## Extrait fourni
******************************

Après une nuit dont j'espère qu'elle m'ait porté conseil...
Ton message me plonge dans la perplexité, Olivier. Il vient au terme de discussions, parfois âpres, à la suite d'alertes de Bernard Moreau étayées par les calculs de Portoleau. La levée de bouclier à laquelle tu as participé activement consistait initialement en une critique du modèle de Portoleau, trop peu rigoureux selon toi et Michel Roth, pour être crédible. D'autres lecteurs ont suivi mollement, apparemment peu motivés par ce débat, tandis que j'oeuvrais aux côtés de Bernard.
Était-il possible que j'interprète cette critique de Portoleau autrement qu'une défense des coureurs soupçonnés de dopage ? Une défense qui s'opposait à ce point à une réalité plus qu'interpellante m'a fait accuser de naïveté ceux qui continuent d'assister sans broncher au spectacle et on m'a reproché mon manque de tolérance.

******************************

## Données fournies
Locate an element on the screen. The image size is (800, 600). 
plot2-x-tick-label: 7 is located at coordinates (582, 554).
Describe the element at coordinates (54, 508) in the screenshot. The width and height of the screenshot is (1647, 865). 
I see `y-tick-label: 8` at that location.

******************************

## Consigne 1
Relevez tous les noms de personnes qui figurent dans l'extrait.
## Consigne 2
Répondez aux questions suivantes d'après l'extrait.
(a) Sur quoi s'appuyaient les alertes de Bernard Moreau ?
(b) Selon Olivier et Michel Roth, pourquoi le modèle de Portoleau n'était-il pas crédible ?
(c) Qu'a-t-on reproché à la personne qui écrit ?
Les lignes n'interviennent pas dans ce travail.

## Réponse 1
Olivier, Bernard Moreau, Portoleau et Michel Roth sont nommés dans l'extrait.

## Réponse 2
(a) Elles s'appuyaient sur les calculs de Portoleau.
(b) Ils le jugeaient trop peu rigoureux.
(c) On lui a reproché son manque de tolérance.